Key questions to start your data analysis projects


What business problem do you think you are trying to solve?

This may seem obvious, but lots of people fail to ask it before jumping in. Notice here how I qualified the first question with “do you think?”. Sometimes the root cause of a problem is not what we think it is; in other words, this is often not what we initially think.

In any case, you do not have to solve the whole problem at once by trying to boil the sea. In fact, you should not take this approach. Project methodologies (such as agile) allow organizations to take an iterative approach and embrace the power of small batches.

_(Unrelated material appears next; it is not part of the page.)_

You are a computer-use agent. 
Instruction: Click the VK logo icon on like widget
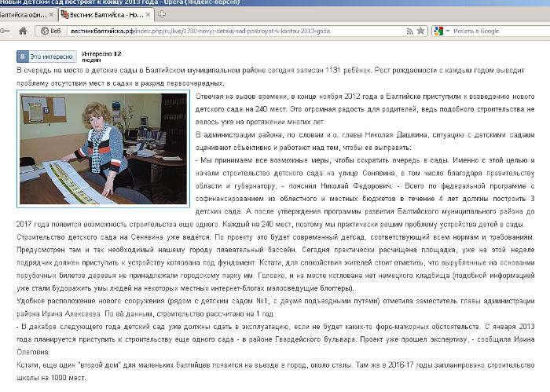[x=24, y=57]
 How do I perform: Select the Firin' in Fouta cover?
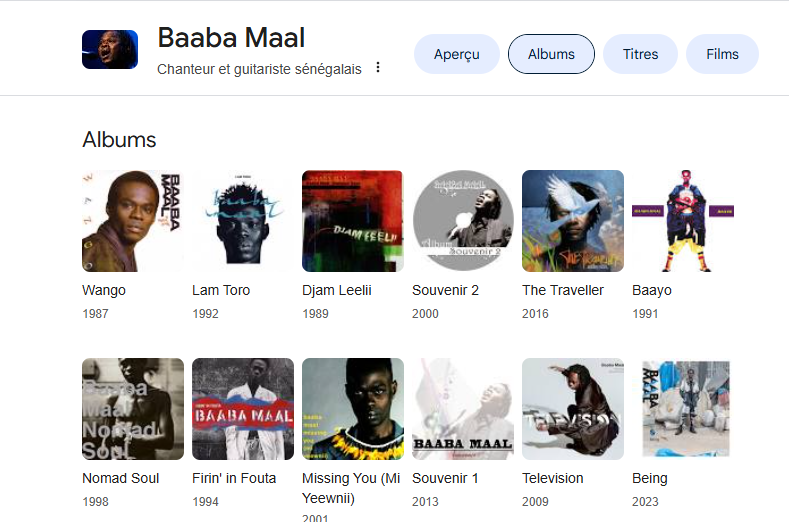pos(243,409)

What types and data sources are available to you?

To be sure, most, if not all, organizations store huge amounts of company data. Looking at internal databases and data sources makes sense. However, do not make the mistake of thinking that the discussion ends there.

External data sources in the form of open data sets (such as data.gov) continue to spread. There are easy ways to retrieve data from the Internet and get it back in a usable format – scraping, for example. These tactics may work well in academic environments, but scraping can be a sign of data maturity for businesses. It is always best to get your hands on the original data source whenever possible.

warning: Just because the organization stores doesn’t mean you can easily access it. Pernicious internal politics stifles many for an analytical endeavor.

What types and sources of data are you allowed to use?

With all the ship of privacy and security these days, foolish is the soul that fails to ask this question. As some retail executives have learned in recent years, a business can fully comply with the law and still make people feel decidedly icky about privacy when purchasing. Or consider a health care organization – it may not technically violate the 1996 Healthcare Transportation and Accountability Act (HIPAA), but it can still raise privacy concerns. Another example is GDPR. Adhering to this regulation means that organizations will not necessarily be able to use personal data they could use earlier – at least not in the same way.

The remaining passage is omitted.